The website for the Mangaung municipality (mangaung.co.za, bloemfontein.co.za) is serving malware hosted on the website of the Jamaica Cultural Development Commission (jcdc.gov.jm).

 

At the time of writing, more than a day after informing both the State Information Technology Agency (SITA) and the JCDC, a Windows executable is automatically downloaded to your computer when you visit the website of the Mangaung municipality.

 

Interestingly, visiting the the JCDC website did not trigger the file download.

 

The executable is called “firefox.exe” and it was embedded in the Mangaung website using a simple HTML <iframe> tag pointing to http://www.jcdc.gov.jm/uploads/firefox.exe.

 

The source of the Mangaung website also contained an iframe pointing to a firefox.exe file hosted on shell32.tk, but it appeared to be inaccessible.

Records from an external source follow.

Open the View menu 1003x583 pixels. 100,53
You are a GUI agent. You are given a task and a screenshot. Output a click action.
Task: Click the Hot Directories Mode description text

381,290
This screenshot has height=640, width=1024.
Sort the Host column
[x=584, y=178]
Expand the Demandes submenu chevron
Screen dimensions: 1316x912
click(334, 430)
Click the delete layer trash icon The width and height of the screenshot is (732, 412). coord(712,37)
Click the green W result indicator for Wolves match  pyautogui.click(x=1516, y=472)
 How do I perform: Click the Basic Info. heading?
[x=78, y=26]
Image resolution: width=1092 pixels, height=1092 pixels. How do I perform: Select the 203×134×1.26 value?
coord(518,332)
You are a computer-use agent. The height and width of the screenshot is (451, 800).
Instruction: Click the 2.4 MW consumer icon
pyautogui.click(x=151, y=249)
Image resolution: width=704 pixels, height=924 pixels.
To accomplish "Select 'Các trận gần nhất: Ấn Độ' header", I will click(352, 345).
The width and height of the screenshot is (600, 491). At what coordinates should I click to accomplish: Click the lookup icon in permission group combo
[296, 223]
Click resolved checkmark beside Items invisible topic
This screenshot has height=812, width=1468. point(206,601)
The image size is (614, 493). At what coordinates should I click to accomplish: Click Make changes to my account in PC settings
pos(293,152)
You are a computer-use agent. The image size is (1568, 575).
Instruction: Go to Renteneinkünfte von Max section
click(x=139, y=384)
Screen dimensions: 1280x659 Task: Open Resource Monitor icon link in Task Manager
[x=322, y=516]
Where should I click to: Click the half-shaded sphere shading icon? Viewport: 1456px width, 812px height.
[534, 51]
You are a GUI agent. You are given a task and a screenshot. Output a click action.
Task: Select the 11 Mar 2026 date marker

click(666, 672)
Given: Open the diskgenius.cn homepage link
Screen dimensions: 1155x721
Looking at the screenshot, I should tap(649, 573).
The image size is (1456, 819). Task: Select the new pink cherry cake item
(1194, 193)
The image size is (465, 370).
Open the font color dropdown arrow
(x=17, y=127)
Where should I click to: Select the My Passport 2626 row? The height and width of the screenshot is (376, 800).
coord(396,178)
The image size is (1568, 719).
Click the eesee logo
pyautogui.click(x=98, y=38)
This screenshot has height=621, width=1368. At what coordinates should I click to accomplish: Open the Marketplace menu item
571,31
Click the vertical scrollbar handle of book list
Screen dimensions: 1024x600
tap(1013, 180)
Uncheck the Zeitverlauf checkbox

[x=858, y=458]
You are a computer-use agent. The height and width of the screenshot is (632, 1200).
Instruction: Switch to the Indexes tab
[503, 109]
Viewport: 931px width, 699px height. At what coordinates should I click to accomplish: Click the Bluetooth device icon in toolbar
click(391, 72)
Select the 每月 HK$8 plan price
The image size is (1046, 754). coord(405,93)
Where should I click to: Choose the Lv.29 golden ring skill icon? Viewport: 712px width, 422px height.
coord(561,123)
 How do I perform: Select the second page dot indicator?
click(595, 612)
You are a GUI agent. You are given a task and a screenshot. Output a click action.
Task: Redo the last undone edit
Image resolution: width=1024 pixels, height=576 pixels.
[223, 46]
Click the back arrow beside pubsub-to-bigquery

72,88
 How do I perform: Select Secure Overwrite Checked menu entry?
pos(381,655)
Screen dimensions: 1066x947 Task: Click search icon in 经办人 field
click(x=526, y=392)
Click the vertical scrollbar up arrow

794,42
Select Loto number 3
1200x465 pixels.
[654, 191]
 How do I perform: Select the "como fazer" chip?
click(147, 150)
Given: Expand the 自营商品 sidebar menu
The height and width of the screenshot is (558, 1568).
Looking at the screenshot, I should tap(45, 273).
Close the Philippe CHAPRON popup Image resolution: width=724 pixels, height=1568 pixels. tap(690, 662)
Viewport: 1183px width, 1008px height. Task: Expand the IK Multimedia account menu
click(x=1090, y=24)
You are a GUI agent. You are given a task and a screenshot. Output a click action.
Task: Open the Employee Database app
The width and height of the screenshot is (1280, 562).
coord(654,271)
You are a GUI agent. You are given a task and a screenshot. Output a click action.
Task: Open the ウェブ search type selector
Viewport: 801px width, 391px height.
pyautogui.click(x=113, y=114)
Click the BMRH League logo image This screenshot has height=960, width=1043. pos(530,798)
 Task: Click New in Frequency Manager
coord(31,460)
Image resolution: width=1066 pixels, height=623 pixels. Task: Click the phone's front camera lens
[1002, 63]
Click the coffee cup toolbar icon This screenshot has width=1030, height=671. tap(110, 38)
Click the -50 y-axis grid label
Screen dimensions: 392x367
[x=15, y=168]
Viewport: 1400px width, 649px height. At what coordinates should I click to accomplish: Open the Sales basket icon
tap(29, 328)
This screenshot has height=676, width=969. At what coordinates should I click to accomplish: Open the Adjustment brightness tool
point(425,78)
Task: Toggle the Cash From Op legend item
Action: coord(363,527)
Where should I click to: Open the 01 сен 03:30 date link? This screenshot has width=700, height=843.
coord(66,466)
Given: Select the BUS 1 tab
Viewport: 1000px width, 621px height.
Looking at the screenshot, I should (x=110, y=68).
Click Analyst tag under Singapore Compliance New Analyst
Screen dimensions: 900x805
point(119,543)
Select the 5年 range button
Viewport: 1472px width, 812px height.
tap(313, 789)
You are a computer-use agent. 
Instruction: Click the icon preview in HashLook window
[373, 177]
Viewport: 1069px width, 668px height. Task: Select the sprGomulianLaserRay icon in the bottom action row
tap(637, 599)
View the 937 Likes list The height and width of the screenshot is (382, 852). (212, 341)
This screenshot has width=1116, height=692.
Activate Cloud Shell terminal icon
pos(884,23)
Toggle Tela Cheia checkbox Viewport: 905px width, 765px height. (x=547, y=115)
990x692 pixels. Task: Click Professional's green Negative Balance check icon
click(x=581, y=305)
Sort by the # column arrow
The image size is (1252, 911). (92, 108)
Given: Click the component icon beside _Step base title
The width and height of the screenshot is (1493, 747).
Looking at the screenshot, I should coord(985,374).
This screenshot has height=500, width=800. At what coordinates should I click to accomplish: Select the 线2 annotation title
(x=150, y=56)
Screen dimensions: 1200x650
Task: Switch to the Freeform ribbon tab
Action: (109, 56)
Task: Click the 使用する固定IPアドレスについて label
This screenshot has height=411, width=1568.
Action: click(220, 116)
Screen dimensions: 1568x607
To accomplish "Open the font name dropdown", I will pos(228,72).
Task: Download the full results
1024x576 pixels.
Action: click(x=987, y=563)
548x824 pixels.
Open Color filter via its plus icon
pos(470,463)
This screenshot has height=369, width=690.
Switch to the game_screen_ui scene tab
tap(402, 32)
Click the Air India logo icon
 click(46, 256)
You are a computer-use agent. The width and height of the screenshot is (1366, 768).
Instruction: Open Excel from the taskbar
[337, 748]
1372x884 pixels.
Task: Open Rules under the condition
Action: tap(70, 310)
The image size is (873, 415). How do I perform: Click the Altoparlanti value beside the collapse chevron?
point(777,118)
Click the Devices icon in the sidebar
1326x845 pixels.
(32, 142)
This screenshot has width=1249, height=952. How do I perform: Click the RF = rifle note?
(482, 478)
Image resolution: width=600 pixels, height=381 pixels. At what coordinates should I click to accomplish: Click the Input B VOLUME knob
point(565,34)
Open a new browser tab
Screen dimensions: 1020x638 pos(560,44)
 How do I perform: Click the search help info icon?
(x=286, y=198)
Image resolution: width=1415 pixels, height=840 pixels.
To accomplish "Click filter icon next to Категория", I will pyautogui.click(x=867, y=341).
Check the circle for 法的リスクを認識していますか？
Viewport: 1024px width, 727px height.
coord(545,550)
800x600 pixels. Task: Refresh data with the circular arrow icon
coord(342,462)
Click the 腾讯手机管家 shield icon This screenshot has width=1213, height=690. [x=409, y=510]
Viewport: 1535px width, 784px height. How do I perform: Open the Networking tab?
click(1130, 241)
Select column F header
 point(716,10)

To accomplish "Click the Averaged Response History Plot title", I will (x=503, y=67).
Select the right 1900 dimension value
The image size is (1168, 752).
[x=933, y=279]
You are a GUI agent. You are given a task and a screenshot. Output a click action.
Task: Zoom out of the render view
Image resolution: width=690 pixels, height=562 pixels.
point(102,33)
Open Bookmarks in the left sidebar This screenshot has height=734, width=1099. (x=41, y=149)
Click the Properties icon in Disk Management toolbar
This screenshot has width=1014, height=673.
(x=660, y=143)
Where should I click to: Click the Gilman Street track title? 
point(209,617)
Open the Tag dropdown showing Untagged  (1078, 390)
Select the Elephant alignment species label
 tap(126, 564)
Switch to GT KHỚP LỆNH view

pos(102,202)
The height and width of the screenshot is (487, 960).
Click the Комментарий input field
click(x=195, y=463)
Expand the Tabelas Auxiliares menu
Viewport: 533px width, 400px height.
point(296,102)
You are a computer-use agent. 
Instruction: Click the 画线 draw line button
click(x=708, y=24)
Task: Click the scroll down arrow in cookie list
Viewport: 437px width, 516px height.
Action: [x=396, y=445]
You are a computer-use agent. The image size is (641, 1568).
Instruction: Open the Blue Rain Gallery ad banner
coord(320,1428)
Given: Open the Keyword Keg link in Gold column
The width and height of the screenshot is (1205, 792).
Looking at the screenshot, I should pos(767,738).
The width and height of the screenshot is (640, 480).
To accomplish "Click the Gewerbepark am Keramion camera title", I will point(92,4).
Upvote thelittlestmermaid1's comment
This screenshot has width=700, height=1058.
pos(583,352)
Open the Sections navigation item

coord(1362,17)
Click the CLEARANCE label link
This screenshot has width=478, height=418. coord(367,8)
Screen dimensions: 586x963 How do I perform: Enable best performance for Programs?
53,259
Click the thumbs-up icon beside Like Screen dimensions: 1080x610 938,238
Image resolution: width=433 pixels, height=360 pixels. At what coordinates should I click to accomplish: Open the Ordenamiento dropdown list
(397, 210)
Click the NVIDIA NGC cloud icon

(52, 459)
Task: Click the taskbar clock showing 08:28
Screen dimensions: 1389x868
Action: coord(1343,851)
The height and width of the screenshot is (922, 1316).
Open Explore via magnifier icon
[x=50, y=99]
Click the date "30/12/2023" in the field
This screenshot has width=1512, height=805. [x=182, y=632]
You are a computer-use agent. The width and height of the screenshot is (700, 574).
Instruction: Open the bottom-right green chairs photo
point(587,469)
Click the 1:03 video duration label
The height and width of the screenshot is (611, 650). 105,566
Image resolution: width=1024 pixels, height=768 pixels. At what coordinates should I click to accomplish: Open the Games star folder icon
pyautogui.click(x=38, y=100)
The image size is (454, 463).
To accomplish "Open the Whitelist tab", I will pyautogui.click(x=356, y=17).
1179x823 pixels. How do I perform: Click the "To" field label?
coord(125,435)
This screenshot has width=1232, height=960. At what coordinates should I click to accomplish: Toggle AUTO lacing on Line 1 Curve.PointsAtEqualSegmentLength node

Mangaung firefox.exe malware download prompt

 

Mangaung firefox.exe malware download prompt

Masquerading as Firefox? Smells like FinSpy

 

A report recently released by Citizen Lab revealed that a spyware suite used by governments known as FinFisher sometimes had its trojan (FinSpy) masquerade as Firefox.

 

Add to this that Citizen Lab reported that it had discovered command & control servers for the spyware suite on the Telkom network in South Africa, and a logical first reaction is to suspect that a version of the FinSpy trojan was being hosted on the Mangaung website.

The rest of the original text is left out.